── TEXT BLOCK

So here I am at the age of 20 years old and so very sick that my bed is now on the bathroom floor. A prisoner to my home. A prisoner to my body. Stripped of attending college, stripped of doing theater, and stripped of having a social life. As I watched my father, mother and sisters go to work, eat and carry about their life, I had one constant—-God.
I was raised as a Catholic school girl and was very religious—my family was a two times a yearer and me? Well, I would vist the funeral parlor daily, light candles several times a week, went to the stations of the cross, weekly mass and prayed the rosary daily and wore my scapular with Mary on the front and Jesus on the back.
In one visit to my IBD specialist in New York, Dr Samuel Meyers, he said that I needed surgery the next day and the surgeon told me to go home, pack my bags and come back by the evening. My colon was ready to perforate. He also said I had cancerous polyps and told my mother if she doesnt die from her colon bursting, she will die from colon cancer within a year.

────
── DATA RECORDS

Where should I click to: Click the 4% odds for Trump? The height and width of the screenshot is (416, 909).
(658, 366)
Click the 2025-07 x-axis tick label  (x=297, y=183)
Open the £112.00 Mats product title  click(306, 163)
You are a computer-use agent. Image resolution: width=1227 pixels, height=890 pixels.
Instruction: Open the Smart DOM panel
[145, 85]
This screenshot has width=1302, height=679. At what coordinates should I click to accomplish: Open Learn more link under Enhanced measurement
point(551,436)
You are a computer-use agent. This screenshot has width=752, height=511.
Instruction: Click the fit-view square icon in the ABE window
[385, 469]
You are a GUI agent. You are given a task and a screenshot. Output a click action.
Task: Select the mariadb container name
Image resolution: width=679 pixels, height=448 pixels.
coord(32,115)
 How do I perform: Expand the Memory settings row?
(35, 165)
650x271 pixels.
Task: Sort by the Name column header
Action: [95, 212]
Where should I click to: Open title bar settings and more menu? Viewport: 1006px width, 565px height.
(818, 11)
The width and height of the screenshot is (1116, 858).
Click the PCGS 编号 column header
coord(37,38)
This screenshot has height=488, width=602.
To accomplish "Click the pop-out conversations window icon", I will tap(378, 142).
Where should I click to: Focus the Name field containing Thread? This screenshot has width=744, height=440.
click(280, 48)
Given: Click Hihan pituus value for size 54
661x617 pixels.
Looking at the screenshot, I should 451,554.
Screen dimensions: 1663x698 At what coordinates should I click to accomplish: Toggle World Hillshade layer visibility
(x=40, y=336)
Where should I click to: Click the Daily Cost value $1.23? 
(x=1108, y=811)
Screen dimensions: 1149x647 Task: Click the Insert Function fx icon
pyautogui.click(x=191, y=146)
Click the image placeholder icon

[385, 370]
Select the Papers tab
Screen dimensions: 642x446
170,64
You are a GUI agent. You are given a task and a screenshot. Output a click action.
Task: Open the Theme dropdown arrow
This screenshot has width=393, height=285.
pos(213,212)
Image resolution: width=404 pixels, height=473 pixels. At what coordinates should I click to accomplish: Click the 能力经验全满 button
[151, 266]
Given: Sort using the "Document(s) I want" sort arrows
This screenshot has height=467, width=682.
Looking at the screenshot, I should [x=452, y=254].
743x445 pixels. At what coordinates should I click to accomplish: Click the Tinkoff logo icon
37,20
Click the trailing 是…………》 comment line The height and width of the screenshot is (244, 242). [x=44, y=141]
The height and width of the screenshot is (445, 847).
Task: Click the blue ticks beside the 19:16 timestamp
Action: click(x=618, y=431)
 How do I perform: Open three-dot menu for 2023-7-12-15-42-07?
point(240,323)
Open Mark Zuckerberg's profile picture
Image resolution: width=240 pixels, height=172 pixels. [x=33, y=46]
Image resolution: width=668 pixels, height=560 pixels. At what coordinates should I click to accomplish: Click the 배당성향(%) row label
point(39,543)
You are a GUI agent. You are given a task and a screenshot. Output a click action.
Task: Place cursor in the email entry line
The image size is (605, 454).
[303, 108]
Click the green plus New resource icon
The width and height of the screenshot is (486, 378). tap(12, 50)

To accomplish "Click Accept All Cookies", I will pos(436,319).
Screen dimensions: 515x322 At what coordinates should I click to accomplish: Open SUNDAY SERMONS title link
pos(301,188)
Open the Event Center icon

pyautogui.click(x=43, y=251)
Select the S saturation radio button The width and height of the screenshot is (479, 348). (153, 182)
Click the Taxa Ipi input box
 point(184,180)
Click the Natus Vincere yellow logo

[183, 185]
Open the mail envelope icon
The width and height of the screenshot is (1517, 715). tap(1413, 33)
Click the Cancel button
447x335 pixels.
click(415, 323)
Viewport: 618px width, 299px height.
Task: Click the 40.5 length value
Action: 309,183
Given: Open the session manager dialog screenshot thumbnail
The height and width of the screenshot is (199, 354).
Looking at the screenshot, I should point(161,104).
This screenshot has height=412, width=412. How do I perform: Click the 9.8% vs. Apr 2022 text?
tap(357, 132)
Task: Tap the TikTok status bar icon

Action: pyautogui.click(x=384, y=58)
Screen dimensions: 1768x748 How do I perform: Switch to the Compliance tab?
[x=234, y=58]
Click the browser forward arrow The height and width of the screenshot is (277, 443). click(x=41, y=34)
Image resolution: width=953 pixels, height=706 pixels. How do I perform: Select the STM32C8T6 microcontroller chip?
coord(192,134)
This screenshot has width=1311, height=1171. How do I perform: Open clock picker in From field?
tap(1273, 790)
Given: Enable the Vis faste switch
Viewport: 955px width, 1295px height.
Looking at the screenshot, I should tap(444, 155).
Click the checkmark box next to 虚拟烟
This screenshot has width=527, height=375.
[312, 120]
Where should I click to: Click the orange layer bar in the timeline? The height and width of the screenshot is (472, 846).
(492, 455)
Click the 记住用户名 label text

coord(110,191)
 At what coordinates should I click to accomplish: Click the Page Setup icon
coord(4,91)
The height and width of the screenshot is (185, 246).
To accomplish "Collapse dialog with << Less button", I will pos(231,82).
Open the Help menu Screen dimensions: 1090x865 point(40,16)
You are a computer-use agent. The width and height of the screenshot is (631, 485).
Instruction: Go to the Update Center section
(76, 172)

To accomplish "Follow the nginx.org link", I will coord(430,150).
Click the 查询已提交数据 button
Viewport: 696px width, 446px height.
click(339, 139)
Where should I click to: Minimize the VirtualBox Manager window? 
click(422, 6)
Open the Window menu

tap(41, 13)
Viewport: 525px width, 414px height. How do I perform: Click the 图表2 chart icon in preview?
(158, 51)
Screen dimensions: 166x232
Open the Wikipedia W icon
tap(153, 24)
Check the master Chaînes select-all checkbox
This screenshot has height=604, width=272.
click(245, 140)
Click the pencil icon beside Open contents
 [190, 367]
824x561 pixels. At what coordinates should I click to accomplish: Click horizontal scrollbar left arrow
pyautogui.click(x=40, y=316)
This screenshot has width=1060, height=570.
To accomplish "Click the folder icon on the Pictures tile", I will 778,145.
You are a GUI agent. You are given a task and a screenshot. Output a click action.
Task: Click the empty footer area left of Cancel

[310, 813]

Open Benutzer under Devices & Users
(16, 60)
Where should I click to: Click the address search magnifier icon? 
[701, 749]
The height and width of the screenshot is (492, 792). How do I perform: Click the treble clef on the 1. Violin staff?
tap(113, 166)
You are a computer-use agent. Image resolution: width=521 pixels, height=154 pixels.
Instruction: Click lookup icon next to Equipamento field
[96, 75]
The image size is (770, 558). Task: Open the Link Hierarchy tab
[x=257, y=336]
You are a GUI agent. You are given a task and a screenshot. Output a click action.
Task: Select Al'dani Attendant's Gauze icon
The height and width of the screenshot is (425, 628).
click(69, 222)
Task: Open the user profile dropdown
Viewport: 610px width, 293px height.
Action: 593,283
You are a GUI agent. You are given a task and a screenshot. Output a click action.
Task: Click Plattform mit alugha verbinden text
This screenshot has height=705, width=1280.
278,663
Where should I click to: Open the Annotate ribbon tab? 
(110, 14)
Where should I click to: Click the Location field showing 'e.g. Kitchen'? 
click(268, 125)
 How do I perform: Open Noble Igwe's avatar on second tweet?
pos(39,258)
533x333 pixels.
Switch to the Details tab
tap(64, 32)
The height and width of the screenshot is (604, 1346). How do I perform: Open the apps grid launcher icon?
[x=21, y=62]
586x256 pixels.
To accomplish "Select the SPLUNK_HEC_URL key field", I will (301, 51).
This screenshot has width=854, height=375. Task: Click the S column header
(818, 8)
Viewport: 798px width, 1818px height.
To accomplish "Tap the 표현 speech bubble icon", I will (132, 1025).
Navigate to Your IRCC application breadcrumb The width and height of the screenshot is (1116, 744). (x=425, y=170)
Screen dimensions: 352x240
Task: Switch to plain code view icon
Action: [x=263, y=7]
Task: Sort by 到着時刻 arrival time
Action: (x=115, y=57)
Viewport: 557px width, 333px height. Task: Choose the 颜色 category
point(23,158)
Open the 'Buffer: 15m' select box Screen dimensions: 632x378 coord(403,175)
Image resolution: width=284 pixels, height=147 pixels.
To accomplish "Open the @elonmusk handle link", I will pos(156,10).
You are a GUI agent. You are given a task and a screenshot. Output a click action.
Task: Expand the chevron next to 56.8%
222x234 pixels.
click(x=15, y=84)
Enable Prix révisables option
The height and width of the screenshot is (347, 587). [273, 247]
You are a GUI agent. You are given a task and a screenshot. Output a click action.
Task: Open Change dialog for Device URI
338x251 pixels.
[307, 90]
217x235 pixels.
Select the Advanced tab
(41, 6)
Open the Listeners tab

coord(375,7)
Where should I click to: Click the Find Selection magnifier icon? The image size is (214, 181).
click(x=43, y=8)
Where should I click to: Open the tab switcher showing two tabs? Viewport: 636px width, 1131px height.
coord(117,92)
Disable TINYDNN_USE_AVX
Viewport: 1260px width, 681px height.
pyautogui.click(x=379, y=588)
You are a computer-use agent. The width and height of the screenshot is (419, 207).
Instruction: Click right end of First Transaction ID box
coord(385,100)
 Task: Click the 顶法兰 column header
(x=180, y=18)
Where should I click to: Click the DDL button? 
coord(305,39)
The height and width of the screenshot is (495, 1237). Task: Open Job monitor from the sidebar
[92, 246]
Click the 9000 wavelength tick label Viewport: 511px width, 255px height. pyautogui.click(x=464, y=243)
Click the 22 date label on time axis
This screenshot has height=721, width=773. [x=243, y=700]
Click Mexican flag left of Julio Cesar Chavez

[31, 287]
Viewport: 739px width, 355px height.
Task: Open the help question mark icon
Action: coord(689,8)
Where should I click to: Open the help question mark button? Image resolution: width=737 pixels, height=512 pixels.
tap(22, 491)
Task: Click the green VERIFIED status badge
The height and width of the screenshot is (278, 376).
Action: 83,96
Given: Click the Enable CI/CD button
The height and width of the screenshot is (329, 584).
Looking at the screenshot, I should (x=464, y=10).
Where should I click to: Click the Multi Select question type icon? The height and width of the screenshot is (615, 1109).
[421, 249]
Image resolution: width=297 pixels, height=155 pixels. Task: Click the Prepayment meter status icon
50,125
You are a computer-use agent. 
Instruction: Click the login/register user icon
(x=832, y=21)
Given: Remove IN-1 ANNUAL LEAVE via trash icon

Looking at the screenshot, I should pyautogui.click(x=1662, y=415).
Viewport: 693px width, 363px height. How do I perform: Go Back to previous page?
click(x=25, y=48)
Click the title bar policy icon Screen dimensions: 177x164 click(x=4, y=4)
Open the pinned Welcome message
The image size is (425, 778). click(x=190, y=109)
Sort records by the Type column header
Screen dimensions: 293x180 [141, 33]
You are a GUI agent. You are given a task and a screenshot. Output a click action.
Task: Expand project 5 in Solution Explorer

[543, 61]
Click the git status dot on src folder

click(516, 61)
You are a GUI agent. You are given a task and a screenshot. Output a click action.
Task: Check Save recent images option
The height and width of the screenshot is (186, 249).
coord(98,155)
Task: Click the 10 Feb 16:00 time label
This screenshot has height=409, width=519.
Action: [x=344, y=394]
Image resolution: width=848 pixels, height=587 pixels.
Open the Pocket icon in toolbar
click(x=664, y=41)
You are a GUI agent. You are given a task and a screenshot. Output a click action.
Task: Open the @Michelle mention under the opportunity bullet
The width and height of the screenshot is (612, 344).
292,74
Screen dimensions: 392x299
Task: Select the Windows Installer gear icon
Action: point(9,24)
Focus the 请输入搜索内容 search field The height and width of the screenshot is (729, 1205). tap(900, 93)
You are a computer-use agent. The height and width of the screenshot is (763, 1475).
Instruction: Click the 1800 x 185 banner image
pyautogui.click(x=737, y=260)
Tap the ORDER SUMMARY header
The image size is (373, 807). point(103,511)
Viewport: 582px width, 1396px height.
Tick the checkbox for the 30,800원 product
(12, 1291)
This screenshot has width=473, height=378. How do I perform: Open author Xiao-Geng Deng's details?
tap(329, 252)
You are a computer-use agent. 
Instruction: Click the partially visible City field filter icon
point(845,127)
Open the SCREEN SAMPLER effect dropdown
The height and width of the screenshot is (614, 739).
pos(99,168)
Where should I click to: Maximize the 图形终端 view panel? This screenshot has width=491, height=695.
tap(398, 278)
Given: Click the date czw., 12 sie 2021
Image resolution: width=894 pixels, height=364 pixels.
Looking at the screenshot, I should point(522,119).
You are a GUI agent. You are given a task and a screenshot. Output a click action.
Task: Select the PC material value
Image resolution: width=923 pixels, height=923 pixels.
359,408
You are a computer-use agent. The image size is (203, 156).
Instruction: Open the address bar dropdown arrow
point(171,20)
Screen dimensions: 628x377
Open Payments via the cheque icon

────

| TASK 1 |
Copy from the account of illness, beginning at the words "So here I am" and stopping after "on the back.".
| TASK 2 |
Answer these questions from the account of illness:
(a) How old is the narrator?
(b) How often did the narrator pray the rosary?
(c) What is the name of the IBD specialist, and in which city does that specialist practice?
| TASK 3 |
Write the next part of the account of illness, picking up after its last sentence.

| WRITTEN RESPONSE 1 |
So here I am at the age of 20 years old and so very sick that my bed is now on the bathroom floor. A prisoner to my home. A prisoner to my body. Stripped of attending college, stripped of doing theater, and stripped of having a social life. As I watched my father, mother and sisters go to work, eat and carry about their life, I had one constant—-God.
I was raised as a Catholic school girl and was very religious—my family was a two times a yearer and me? Well, I would vist the funeral parlor daily, light candles several times a week, went to the stations of the cross, weekly mass and prayed the rosary daily and wore my scapular with Mary on the front and Jesus on the back.

| WRITTEN RESPONSE 2 |
(a) 20 years old.
(b) Daily.
(c) Dr Samuel Meyers, in New York.

| WRITTEN RESPONSE 3 |
I went home and packed. I knew though where I needed to go. I walked the one block down to my church with bible in hand hoping to do confession (not sure what I was confessing as I was a pretty good kid). To my surprise, the golden doors were locked. It took everything I had to walk there and now the doors were locked? I went over to the rectory and no one answered. I was devastated. I struggled walking that block home and crawled up the stairs to my room and placed the bible in my bag. My mom asked me if I was ready to go and I looked back down into my bag, and placed the bible back on my bookshelf. I answered her that I was ready.
As I slid into the car, I knew that in that moment, I lost my religion. I was stripped of everything and now, God, too, had abandoned me. I now had lost it all.